Work order >>
Your task is to transcribe, word for word, the line containing "View 1,249 reviews for Hicarer collars" and all lines that follow it to the end of the entries. Leave out the pictures.

Collected data:
---------------
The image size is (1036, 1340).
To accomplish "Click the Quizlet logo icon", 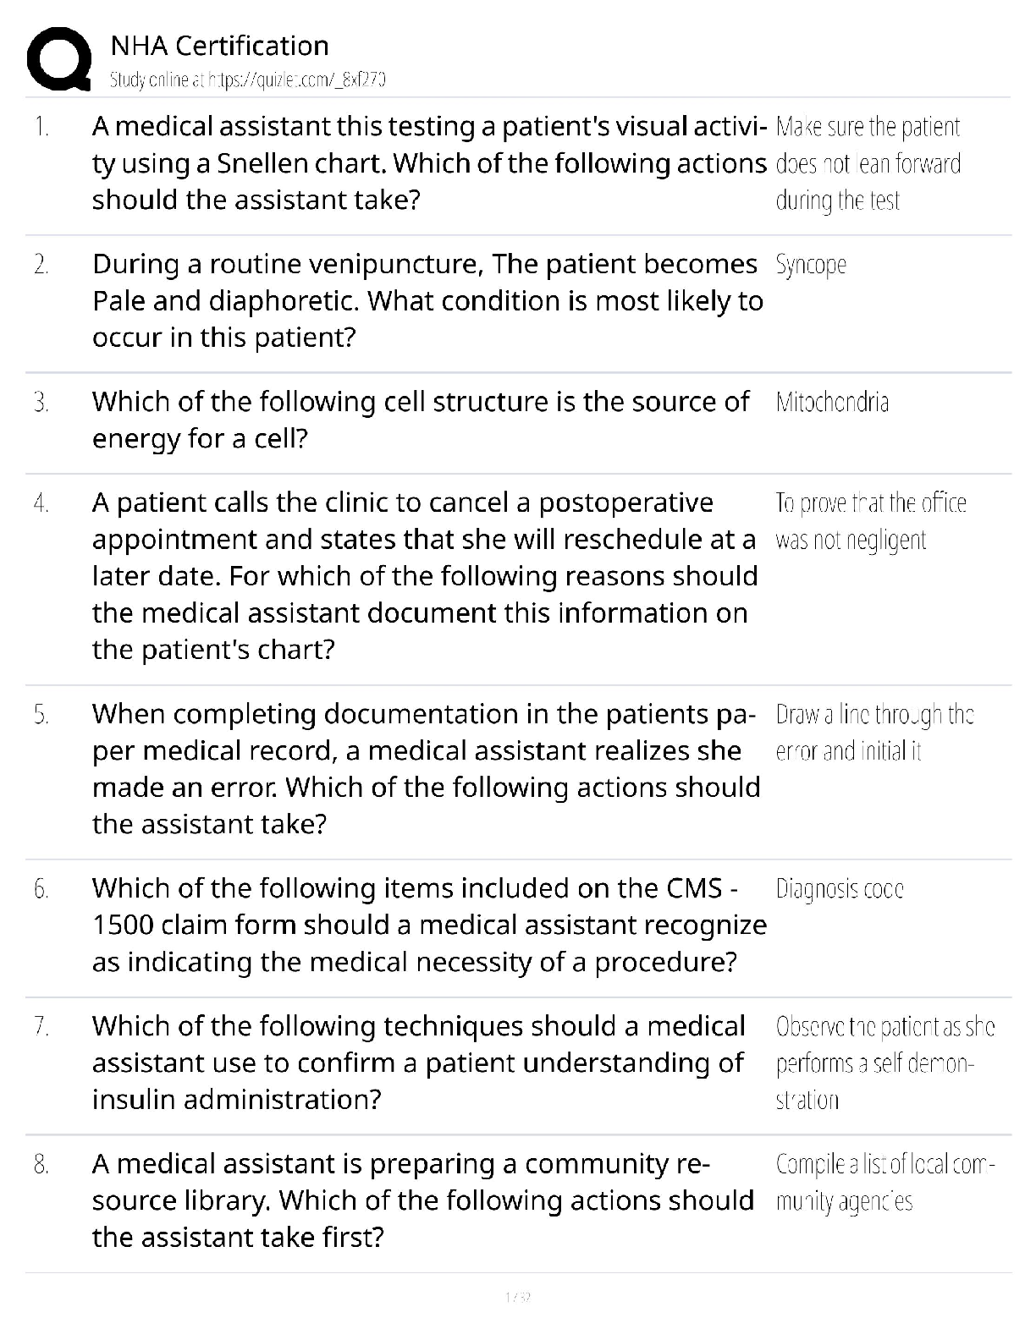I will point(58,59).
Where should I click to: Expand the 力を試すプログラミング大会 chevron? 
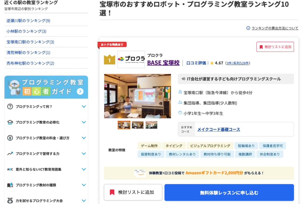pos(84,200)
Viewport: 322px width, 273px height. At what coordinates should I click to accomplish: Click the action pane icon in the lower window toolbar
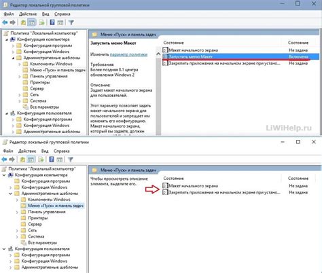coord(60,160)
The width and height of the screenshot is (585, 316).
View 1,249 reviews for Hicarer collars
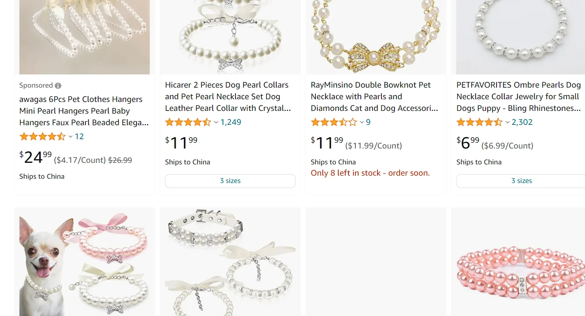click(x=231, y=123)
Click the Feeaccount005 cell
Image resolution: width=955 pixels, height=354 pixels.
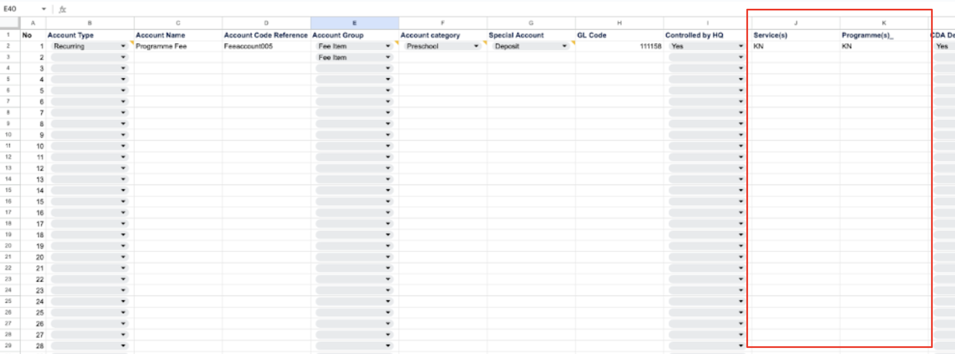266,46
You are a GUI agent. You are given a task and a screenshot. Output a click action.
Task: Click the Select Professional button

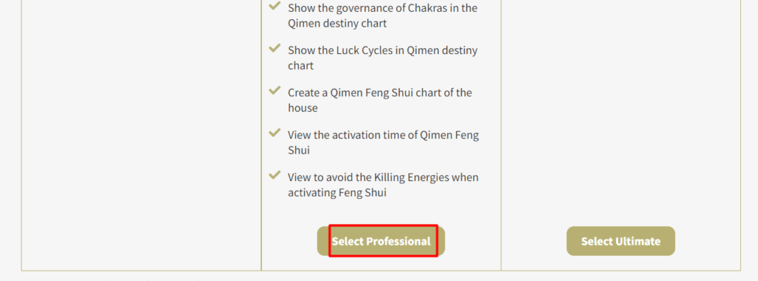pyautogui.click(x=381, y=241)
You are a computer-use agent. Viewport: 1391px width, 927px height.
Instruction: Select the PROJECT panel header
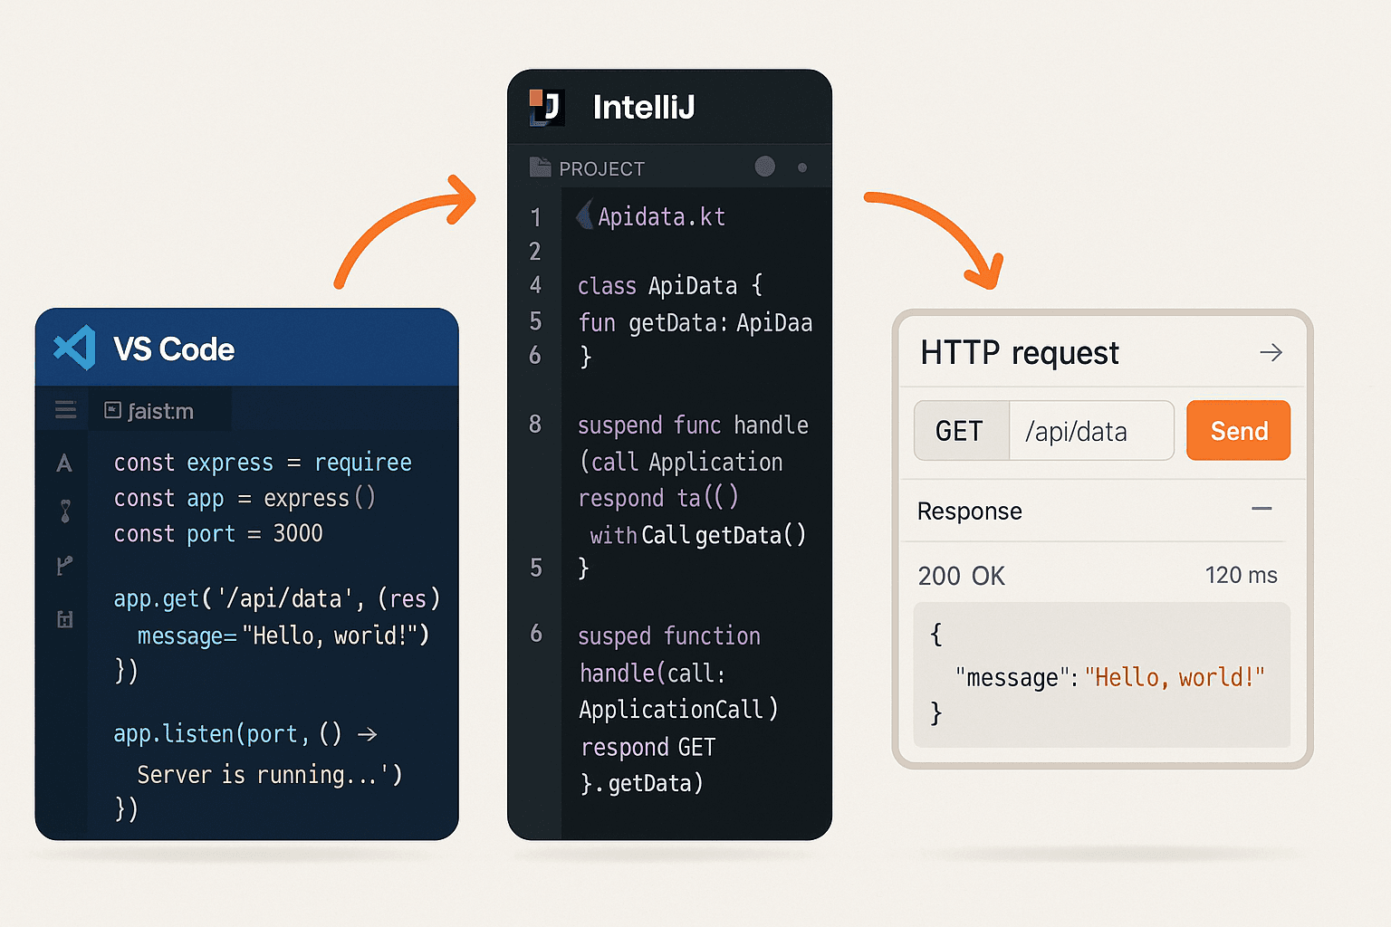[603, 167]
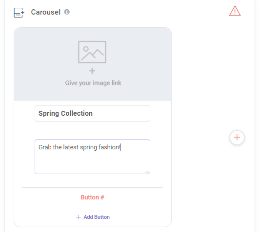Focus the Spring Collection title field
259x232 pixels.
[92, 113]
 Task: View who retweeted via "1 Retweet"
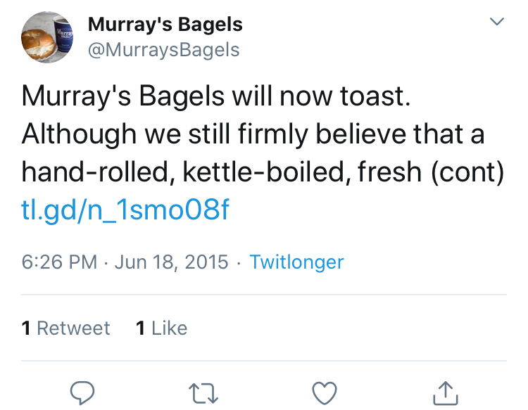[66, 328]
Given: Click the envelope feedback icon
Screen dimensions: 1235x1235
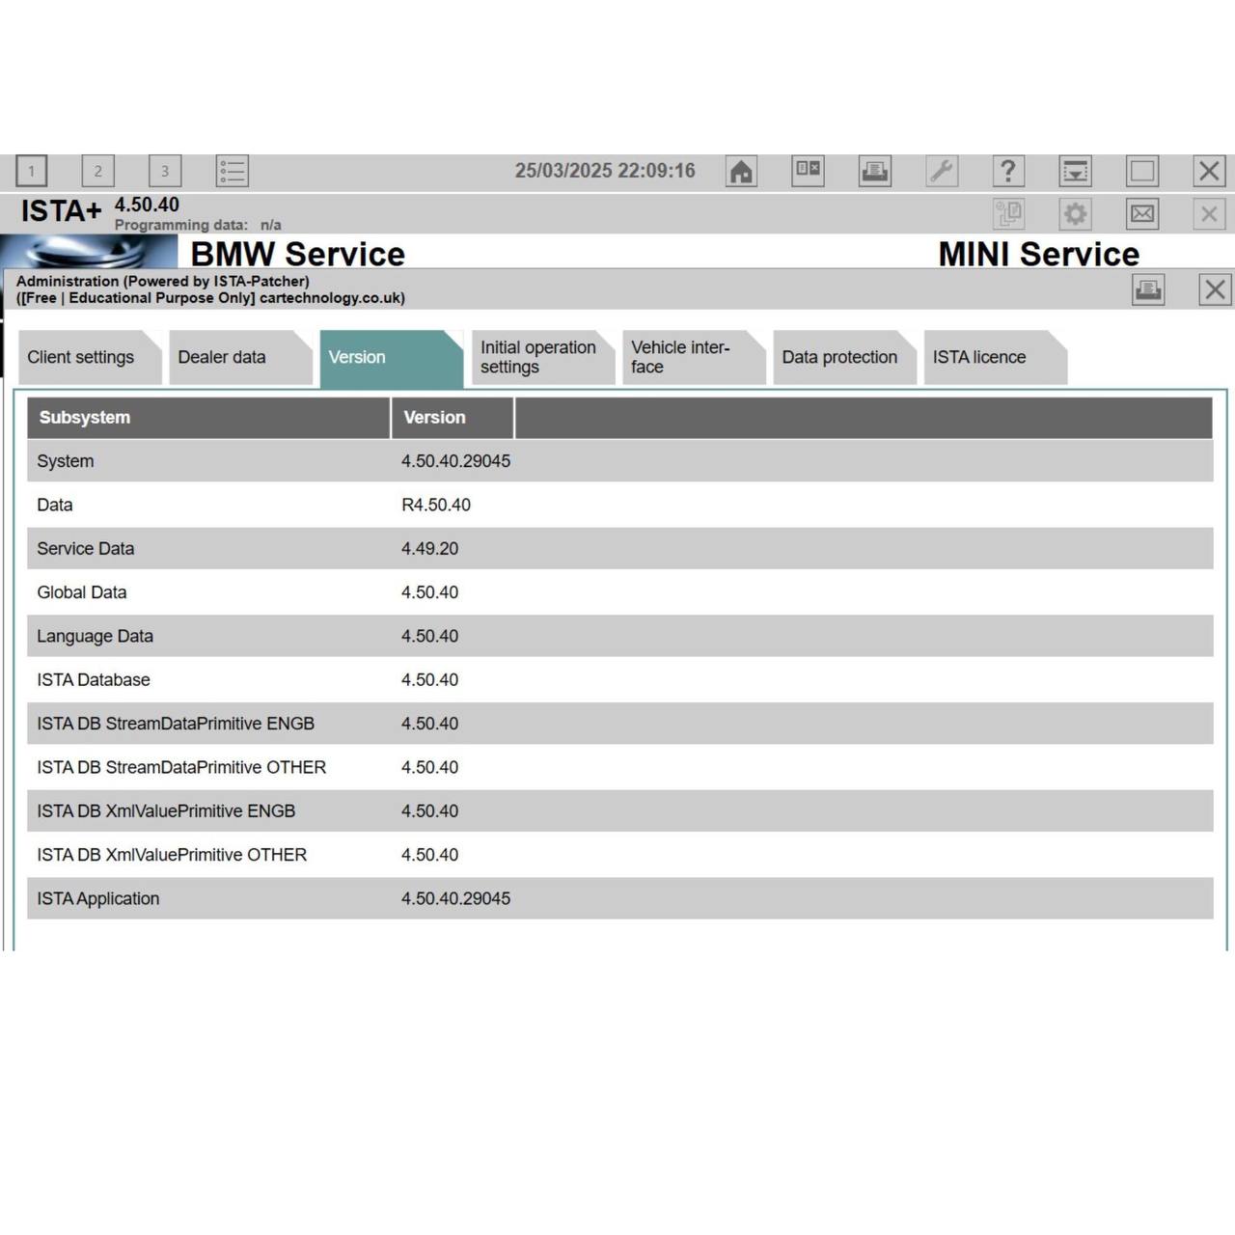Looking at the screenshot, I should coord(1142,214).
---------------
Problem solution >>
View 1,249 reviews for Hicarer collars
click(x=231, y=123)
Click the Feeaccount005 cell
Image resolution: width=955 pixels, height=354 pixels.
266,46
You are a GUI agent. You are given a task and a screenshot. Output a click action.
Task: Click the Select Professional button

pyautogui.click(x=381, y=241)
You are a computer-use agent. Viewport: 1391px width, 927px height.
Instruction: Select the PROJECT panel header
[603, 167]
Focus the Spring Collection title field
259x232 pixels.
[92, 113]
 Task: View who retweeted via "1 Retweet"
[66, 328]
Given: Click the envelope feedback icon
Screen dimensions: 1235x1235
Looking at the screenshot, I should coord(1142,214).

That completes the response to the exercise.